■ SHORT EXERCISE
Continue the article on overseas students and UK higher education reform from its final paragraph, keeping its reporting style.

■ PASSAGE GIVEN
Mixed reception

The high tuition fees paid by overseas students are an attractive source of revenue in these straitened times. But will higher education reforms change all that? Matthew Partridge investigates

December 23, 2010

Student visas are to be the subject of an eight-week consultation, Theresa May, the home secretary, announced last month. The government's preferred option, it seems, is to crack down on the numbers coming from outside the European Union to UK colleges to take sub-degree level courses. It is unlikely to restrict entry for those studying for a degree.

But after the Comprehensive Spending Review, will young people from abroad still want to come here? And if they do, will our universities want them?

There is no telling how the proposed changes to our higher education system will affect the fate of foreign students, nor what possible impact that will have on UK institutions.

The government itself seems bullish and has on several occasions indicated that it wants to increase the number of foreign students.

David Willetts, the universities and science minister, told Times Higher Education in September that one aim of the Browne Review was to encourage institutions to adapt more effectively to the international market. In particular, he argued that the increased autonomy granted to universities by the reforms was "fundamental to their success and their attractiveness to both overseas students and academics".

According to the Higher Education Statistics Agency, in 2008-09 there were 251,310 students from outside the EU studying in the UK, and another 117,660 from EU member states.

In the same period, says the Organisation for Economic Cooperation and Development, UK institutions educated about 10 per cent of students who attended university outside their home country, with those from outside the EU bringing in £2.2 billion in course fees.

Foreign students are therefore big business for Britain. Alex Massey, research Fellow at the right-leaning think tank Policy Exchange, sees this trend strengthening.

"The UK is still the second-most attractive destination for international students in the world", behind only the US, he says, and "international demand will remain strong for those institutions that can offer attractive courses and demonstrate strong student outcomes".

Some senior figures in higher education have suggested in recent weeks that attracting more students from outside the EU could help plug the funding gap left after the non-research higher education budget for English universities is slashed from £7.1 billion to £4.2 billion by 2014-15. This will be crucial, especially in light of government indications that it may withhold some of the extra income from higher tuition fees.

According to data gathered by Mike Reddin, formerly an academic at the London School of Economics, who provides annual coverage of overseas student fees, non-EU undergraduates pay on average £10,463 a year for arts courses and £11,435 a year in the sciences. Meanwhile, universities receive £6,290 for each home and EU student in class-based subjects (£9,290 in lab-based courses) through fees and Higher Education Funding Council for England subsidies. But fees for overseas students can be far higher in some institutions. Foreign undergraduates studying lab-based subjects at Imperial College London, for example, face annual tuition fees of up to £26,250.

With fees for English students to be capped at £9,000 a year, foreign students will continue to represent an attractive income stream.

But while universities in a competitive market remain understandably vague about future pricing strategies, there seems to be a consensus that fee levels for foreign students are as high as they can go.

The LSE, for example, says that although a final decision will not be made until its exact level of government funding becomes clear, it has "no plans to increase the general level of fees for non-EU students".

■ LISTED RECORDS
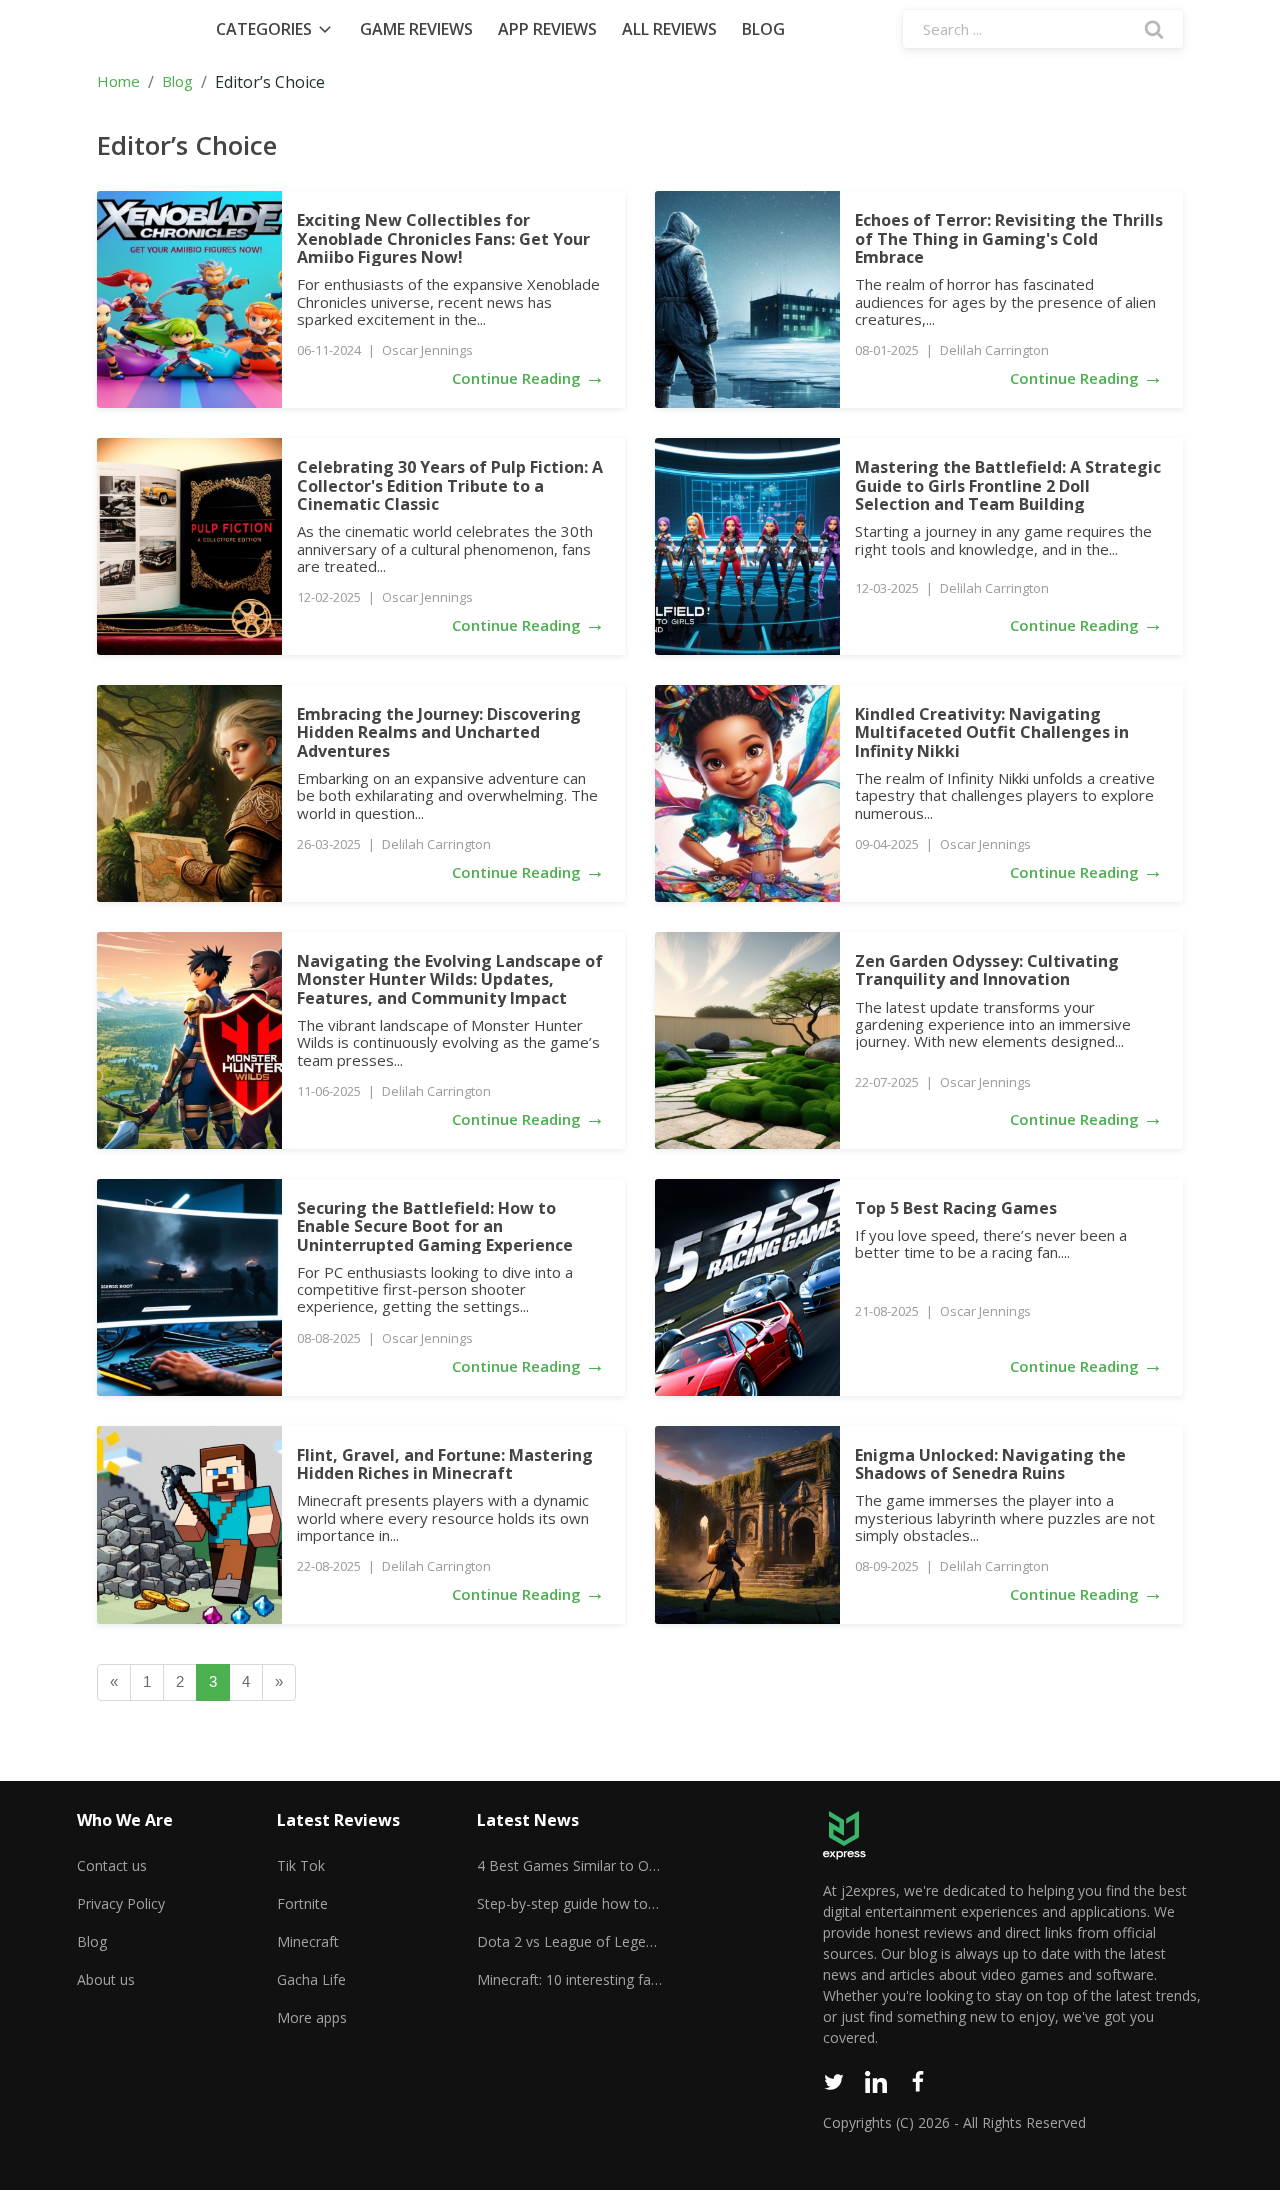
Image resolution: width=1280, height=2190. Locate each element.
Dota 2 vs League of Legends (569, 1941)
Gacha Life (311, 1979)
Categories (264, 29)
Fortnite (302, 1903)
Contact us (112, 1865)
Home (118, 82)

■ OUTPUT BELOW
Wendy Piatt, director general of the Russell Group of large research-intensive universities, believes that "it is too soon to predict how wider changes to higher education funding may affect overseas students". She acknowledges that "there is a fierce global market", but expects that Russell Group members "will continue...recruiting and providing the very best international students with a high-quality education".

Other observers, however, wonder if UK universities will remain as enamoured of foreign students as they are now. As domestic students bring in more revenue and the gap with international fees shrinks, the UK's academy may be less prepared to invest time and money in overseas recruitment. But even this does not automatically mean that foreign student numbers would drop.

Irene Ng, professor of marketing science at the University of Exeter and Fellow of the Advanced Institute of Management Research, predicts that increased competition among English universities could drive down prices for foreign students, which she agrees "are already set at the maximum rate the international market will bear".

If local and overseas fees were roughly equal, England could end up with an influx of foreign students - attracted by cheaper fees but bringing no substantial financial advantage to universities. Good news, then, for those who want to study here, but bad news for the bursars.

Prime Minister David Cameron evidently agrees with at least the first part of this assessment, since he touted reduced tuition fees for international students as one of the key benefits of the coalition's reforms during a recent trip to China.

Ng, however, urges caution, claiming that problems are already emerging around the employability and English-language abilities of international students. At the moment, she says, UK higher education has retained its reputation for excellence. However, if increased financial pressures prompt some unscrupulous providers to compromise either degree standards or course quality to attract higher-paying foreign students (even if the difference in fees is not as great as it is now), the academy's reputation may suffer, she believes.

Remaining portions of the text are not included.